[Start of section]

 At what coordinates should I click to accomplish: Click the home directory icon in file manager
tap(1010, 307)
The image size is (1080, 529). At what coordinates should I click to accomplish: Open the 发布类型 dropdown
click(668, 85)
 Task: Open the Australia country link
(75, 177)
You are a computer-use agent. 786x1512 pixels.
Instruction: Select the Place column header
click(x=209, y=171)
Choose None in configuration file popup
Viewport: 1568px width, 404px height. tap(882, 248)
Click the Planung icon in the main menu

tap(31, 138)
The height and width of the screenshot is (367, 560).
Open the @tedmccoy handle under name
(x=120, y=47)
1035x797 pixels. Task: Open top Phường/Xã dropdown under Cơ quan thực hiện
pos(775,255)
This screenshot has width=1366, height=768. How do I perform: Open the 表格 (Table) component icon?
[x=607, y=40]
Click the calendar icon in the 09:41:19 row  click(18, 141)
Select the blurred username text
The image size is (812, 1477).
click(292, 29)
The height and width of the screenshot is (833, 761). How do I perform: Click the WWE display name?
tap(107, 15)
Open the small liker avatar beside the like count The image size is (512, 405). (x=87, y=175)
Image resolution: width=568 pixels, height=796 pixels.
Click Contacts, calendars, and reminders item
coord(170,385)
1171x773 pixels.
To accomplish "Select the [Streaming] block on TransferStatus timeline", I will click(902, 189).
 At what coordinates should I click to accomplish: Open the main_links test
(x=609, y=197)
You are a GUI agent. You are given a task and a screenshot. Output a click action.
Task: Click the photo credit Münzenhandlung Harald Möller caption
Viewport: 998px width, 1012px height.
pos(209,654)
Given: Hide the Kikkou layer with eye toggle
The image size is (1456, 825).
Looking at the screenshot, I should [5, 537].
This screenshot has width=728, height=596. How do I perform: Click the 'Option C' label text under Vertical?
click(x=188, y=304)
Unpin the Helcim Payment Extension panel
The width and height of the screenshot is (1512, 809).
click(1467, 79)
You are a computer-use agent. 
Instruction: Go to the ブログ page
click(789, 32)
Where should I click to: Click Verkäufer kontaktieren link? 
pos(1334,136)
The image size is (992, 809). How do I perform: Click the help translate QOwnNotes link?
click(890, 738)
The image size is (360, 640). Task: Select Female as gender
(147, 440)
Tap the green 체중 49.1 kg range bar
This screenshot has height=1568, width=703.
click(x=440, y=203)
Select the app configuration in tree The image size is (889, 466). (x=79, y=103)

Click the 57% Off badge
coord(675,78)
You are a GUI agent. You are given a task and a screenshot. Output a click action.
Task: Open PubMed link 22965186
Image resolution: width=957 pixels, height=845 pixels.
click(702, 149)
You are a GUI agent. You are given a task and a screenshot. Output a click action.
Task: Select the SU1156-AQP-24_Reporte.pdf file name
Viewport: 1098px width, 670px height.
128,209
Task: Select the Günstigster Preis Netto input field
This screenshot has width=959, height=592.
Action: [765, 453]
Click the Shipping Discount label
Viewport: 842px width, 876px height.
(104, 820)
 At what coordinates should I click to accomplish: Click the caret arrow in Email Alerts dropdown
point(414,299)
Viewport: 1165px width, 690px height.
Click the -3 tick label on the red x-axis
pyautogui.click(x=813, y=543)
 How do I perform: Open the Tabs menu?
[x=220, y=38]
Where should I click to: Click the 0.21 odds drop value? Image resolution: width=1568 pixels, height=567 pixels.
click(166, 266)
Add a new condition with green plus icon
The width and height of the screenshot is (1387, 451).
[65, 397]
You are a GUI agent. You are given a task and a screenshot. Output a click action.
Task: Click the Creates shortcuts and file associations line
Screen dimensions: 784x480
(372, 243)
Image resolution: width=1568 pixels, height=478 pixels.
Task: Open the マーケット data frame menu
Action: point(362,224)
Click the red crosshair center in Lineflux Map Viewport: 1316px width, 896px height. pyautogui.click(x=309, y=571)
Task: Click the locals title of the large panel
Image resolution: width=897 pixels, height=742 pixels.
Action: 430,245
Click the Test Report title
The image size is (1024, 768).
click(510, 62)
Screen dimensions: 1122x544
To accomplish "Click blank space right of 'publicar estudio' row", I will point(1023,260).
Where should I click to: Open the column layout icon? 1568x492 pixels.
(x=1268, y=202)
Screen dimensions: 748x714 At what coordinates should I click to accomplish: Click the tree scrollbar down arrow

[End of section]

§ **What is being asked**:
Output every line from the records, exactly as written.

§ **Response to the task**:
 At what coordinates should I click to accomplish: Click the home directory icon in file manager
tap(1010, 307)
The image size is (1080, 529). At what coordinates should I click to accomplish: Open the 发布类型 dropdown
click(668, 85)
 Task: Open the Australia country link
(75, 177)
You are a computer-use agent. 786x1512 pixels.
Instruction: Select the Place column header
click(x=209, y=171)
Choose None in configuration file popup
Viewport: 1568px width, 404px height. tap(882, 248)
Click the Planung icon in the main menu

tap(31, 138)
The height and width of the screenshot is (367, 560).
Open the @tedmccoy handle under name
(x=120, y=47)
1035x797 pixels. Task: Open top Phường/Xã dropdown under Cơ quan thực hiện
pos(775,255)
This screenshot has width=1366, height=768. How do I perform: Open the 表格 (Table) component icon?
[x=607, y=40]
Click the calendar icon in the 09:41:19 row  click(18, 141)
Select the blurred username text
The image size is (812, 1477).
click(292, 29)
The height and width of the screenshot is (833, 761). How do I perform: Click the WWE display name?
tap(107, 15)
Open the small liker avatar beside the like count The image size is (512, 405). (x=87, y=175)
Image resolution: width=568 pixels, height=796 pixels.
Click Contacts, calendars, and reminders item
coord(170,385)
1171x773 pixels.
To accomplish "Select the [Streaming] block on TransferStatus timeline", I will click(902, 189).
 At what coordinates should I click to accomplish: Open the main_links test
(x=609, y=197)
You are a GUI agent. You are given a task and a screenshot. Output a click action.
Task: Click the photo credit Münzenhandlung Harald Möller caption
Viewport: 998px width, 1012px height.
pos(209,654)
Given: Hide the Kikkou layer with eye toggle
The image size is (1456, 825).
Looking at the screenshot, I should [5, 537].
This screenshot has width=728, height=596. How do I perform: Click the 'Option C' label text under Vertical?
click(x=188, y=304)
Unpin the Helcim Payment Extension panel
The width and height of the screenshot is (1512, 809).
click(1467, 79)
You are a computer-use agent. 
Instruction: Go to the ブログ page
click(789, 32)
Where should I click to: Click Verkäufer kontaktieren link? 
pos(1334,136)
The image size is (992, 809). How do I perform: Click the help translate QOwnNotes link?
click(890, 738)
The image size is (360, 640). Task: Select Female as gender
(147, 440)
Tap the green 체중 49.1 kg range bar
This screenshot has height=1568, width=703.
click(x=440, y=203)
Select the app configuration in tree The image size is (889, 466). (x=79, y=103)

Click the 57% Off badge
coord(675,78)
You are a GUI agent. You are given a task and a screenshot. Output a click action.
Task: Open PubMed link 22965186
Image resolution: width=957 pixels, height=845 pixels.
click(702, 149)
You are a GUI agent. You are given a task and a screenshot. Output a click action.
Task: Select the SU1156-AQP-24_Reporte.pdf file name
Viewport: 1098px width, 670px height.
128,209
Task: Select the Günstigster Preis Netto input field
This screenshot has width=959, height=592.
Action: [765, 453]
Click the Shipping Discount label
Viewport: 842px width, 876px height.
(104, 820)
 At what coordinates should I click to accomplish: Click the caret arrow in Email Alerts dropdown
point(414,299)
Viewport: 1165px width, 690px height.
Click the -3 tick label on the red x-axis
pyautogui.click(x=813, y=543)
 How do I perform: Open the Tabs menu?
[x=220, y=38]
Where should I click to: Click the 0.21 odds drop value? Image resolution: width=1568 pixels, height=567 pixels.
click(166, 266)
Add a new condition with green plus icon
The width and height of the screenshot is (1387, 451).
[65, 397]
You are a GUI agent. You are given a task and a screenshot. Output a click action.
Task: Click the Creates shortcuts and file associations line
Screen dimensions: 784x480
(372, 243)
Image resolution: width=1568 pixels, height=478 pixels.
Task: Open the マーケット data frame menu
Action: point(362,224)
Click the red crosshair center in Lineflux Map Viewport: 1316px width, 896px height. pyautogui.click(x=309, y=571)
Task: Click the locals title of the large panel
Image resolution: width=897 pixels, height=742 pixels.
Action: 430,245
Click the Test Report title
The image size is (1024, 768).
click(510, 62)
Screen dimensions: 1122x544
To accomplish "Click blank space right of 'publicar estudio' row", I will point(1023,260).
Where should I click to: Open the column layout icon? 1568x492 pixels.
(x=1268, y=202)
Screen dimensions: 748x714 At what coordinates should I click to accomplish: Click the tree scrollbar down arrow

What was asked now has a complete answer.